In the woods, something sinister creeps. If it isn't the wolf (and he claims it is not), then who’s stealing the recipes and putting all the goodie-makers out of business? The Muffin Man has closed up shop, Peter Rabbit and his family are moving on, and Red Riding Hood is worried.
This cute movie is a worthwhile take on the Red Riding Hood myth, examining the "scene of the crime" at Grandma's house with all the panoply of police, CSI, and a Nick Charles-like private eye with a talent for getting to the bottom of all the alibis. First there's Red herself, the wide-eyed innocent (voiced by Anne Hathaway). Or is she innocent? In a forest terrified by the serial cereal bandit, where no one's cookies are safe, is it naïveté that leads her into the woods — or cunning?
Then there's the wolf (voice of Patrick Warburton, square-jawed as The Tick and The Emperor's New Groove Kronk). Is he really slinking around the woods, slavering over Red's goodies and her Grandma's dry thighs? He makes a pretty solid case for himself as a crime reporter, suspicious of Grannie and her delivery-girl, Red, just trying to get the story. When he's accused of the crime, he is quick to demur, "Ah, the wolf did it. Talk about profiling."

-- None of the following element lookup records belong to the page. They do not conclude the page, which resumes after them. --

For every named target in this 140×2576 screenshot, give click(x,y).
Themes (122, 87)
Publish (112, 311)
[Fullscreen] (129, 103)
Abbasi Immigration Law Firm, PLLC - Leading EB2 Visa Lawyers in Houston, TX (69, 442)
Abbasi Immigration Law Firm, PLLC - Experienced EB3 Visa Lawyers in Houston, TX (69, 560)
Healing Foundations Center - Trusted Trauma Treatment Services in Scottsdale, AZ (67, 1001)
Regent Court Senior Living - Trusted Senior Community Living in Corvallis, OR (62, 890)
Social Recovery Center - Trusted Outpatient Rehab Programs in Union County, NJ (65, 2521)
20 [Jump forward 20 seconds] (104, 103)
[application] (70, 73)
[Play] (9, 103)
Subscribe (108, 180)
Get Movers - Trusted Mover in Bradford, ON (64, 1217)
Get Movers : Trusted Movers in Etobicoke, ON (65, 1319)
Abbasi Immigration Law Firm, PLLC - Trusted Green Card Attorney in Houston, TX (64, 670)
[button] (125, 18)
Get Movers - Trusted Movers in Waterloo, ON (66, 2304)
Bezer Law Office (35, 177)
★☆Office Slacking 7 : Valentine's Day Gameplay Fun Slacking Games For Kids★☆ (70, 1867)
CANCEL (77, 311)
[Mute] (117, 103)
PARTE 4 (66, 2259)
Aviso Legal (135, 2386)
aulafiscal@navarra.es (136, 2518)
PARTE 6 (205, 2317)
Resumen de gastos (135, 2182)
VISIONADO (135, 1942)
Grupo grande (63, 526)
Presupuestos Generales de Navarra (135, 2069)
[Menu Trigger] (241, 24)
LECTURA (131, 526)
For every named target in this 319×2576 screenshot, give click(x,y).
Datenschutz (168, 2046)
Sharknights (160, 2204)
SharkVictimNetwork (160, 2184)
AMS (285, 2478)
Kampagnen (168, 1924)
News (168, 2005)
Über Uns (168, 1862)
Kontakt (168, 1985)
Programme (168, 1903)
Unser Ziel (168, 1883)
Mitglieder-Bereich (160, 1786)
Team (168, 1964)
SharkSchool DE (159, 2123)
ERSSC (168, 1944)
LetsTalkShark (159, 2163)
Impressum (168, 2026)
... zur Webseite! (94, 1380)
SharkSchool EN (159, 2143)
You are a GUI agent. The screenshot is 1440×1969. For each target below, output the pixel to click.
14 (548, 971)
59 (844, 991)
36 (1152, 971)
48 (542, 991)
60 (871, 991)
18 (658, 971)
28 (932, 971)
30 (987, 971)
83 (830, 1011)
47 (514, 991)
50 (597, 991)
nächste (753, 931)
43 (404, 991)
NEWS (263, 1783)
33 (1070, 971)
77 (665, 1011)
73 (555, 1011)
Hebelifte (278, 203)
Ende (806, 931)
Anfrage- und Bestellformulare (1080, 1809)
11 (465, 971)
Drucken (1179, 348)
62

In the original story, the woodsman is almost an afterthought. In this tale, he is a fully realized suspect, arriving in shards of glass, screaming, and flailing his axe just in time to rescue Red from the wolf's threat to "take out you and your Grannie too!" Jim Belushi's voice is bland, Austrian, and western by turns as the hapless lederhosen-clad actor tries to find his "inner woodsman" while he practices for an audition. His skipping commercial for schnitzel-on-a-stick is worth the price of the DVD all by itself.








Article comments
1 - DrPat
Many thanks to the editor who fixed my egregious typo in the title (and the little one in the text).
Grats, guys!
2 - Cass
I wanted more goat. :) "Oh, an avalanche is coming and I do not feel prepared...."
3 - DrPat
I see it now -- a C&W release, reviewed on BC, of the Goat's biggest hits.
My grandkids were especially taken with his interchangeable horns. (They call this DVD, which they've now watched half-a-dozen times since we bought it on Saturday, the "Goat Movie".)
4 - NancyGail
Patrick Warburton as Kronk was funny. I have a question-panopoly?